Wie der Verband der Familienunternehmer Demokratie und Sozialstaat untergräbt
Selma SchmiedtWie der Verband der Familienunternehmer Demokratie und Sozialstaat untergräbt
Die Familienunternehmer
Lange bevor sie sich der AfD zuwandten, untergrub der Verband der Familienunternehmer die Demokratie und den Sozialstaat. Dass dies nun endlich Beachtung findet, ist ein guter Schritt.
- November 2025, 10:50 Uhr
Schlagwörter: Finanzen, Wirtschaft, Politik, Allgemeine Nachrichten
Der Verband der Familienunternehmen in Deutschland steht zunehmend in der Kritik – wegen seines politischen Einflusses und der engen Verbindungen zu Großkonzernen. Obwohl die Organisation behauptet, 180.000 Unternehmen zu vertreten, zählt sie tatsächlich nur 6.500 Mitglieder – weniger als 0,2 Prozent aller familiengeführten Betriebe im Land. Aktuelle Berichte zeigen, dass zu ihren Mitgliedern auch Milliardenschwere Konzerne wie BMW, Henkel und Merck gehören, obwohl der Verband sich als Fürsprecher kleiner und mittlerer Unternehmen inszeniert.
Seit Langem setzt sich der Verband gegen Steuererhöhungen ein – etwa auf Erbschaften, Vermögen oder strenge Umweltauflagen. Auch Lieferkettengesetze, die Unternehmen für Menschenrechtsverstöße und Ausbeutung zur Verantwortung ziehen sollen, lehnt er ab. Kritiker werfen der Organisation vor, mit ihrer Lobbyarbeit den Sozialstaat ausgehöhlt zu haben, indem sie Kürzungen bei Bildung, sozialer Absicherung und Integrationsprogrammen vorantreibt.

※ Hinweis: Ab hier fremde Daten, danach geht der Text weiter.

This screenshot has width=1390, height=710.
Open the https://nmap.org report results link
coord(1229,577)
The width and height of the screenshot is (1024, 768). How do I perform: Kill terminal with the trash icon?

Trotz seiner geringen Mitgliederzahl übt der Verband einen überproportionalen Einfluss auf die politische Debatte aus – stets im Verdacht, vor allem die Interessen einer wirtschaftlichen Elite zu vertreten. Während die öffentliche Aufmerksamkeit wächst, bleibt seine Rolle bei der Schwächung sozialer Leistungen und ökologischer Standards umstritten.